Stored entries:

───

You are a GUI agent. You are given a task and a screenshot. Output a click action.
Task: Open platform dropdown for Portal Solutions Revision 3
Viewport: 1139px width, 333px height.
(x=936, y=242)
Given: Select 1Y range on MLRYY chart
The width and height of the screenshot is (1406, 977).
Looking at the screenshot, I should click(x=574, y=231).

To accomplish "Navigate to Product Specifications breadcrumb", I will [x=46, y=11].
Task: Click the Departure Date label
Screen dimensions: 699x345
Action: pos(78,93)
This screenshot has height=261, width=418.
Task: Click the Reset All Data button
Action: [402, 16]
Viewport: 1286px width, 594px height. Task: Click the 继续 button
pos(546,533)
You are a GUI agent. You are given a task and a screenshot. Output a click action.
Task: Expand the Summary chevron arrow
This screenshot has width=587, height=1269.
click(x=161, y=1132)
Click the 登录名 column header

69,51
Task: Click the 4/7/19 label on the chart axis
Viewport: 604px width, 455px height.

───

• [TASK DESCRIPTION]: The expected output is every record, repeated exactly.

• [EXPECTED ANSWER]:
You are a GUI agent. You are given a task and a screenshot. Output a click action.
Task: Open platform dropdown for Portal Solutions Revision 3
Viewport: 1139px width, 333px height.
(x=936, y=242)
Given: Select 1Y range on MLRYY chart
The width and height of the screenshot is (1406, 977).
Looking at the screenshot, I should click(x=574, y=231).

To accomplish "Navigate to Product Specifications breadcrumb", I will [x=46, y=11].
Task: Click the Departure Date label
Screen dimensions: 699x345
Action: pos(78,93)
This screenshot has height=261, width=418.
Task: Click the Reset All Data button
Action: [402, 16]
Viewport: 1286px width, 594px height. Task: Click the 继续 button
pos(546,533)
You are a GUI agent. You are given a task and a screenshot. Output a click action.
Task: Expand the Summary chevron arrow
This screenshot has width=587, height=1269.
click(x=161, y=1132)
Click the 登录名 column header

69,51
Task: Click the 4/7/19 label on the chart axis
Viewport: 604px width, 455px height.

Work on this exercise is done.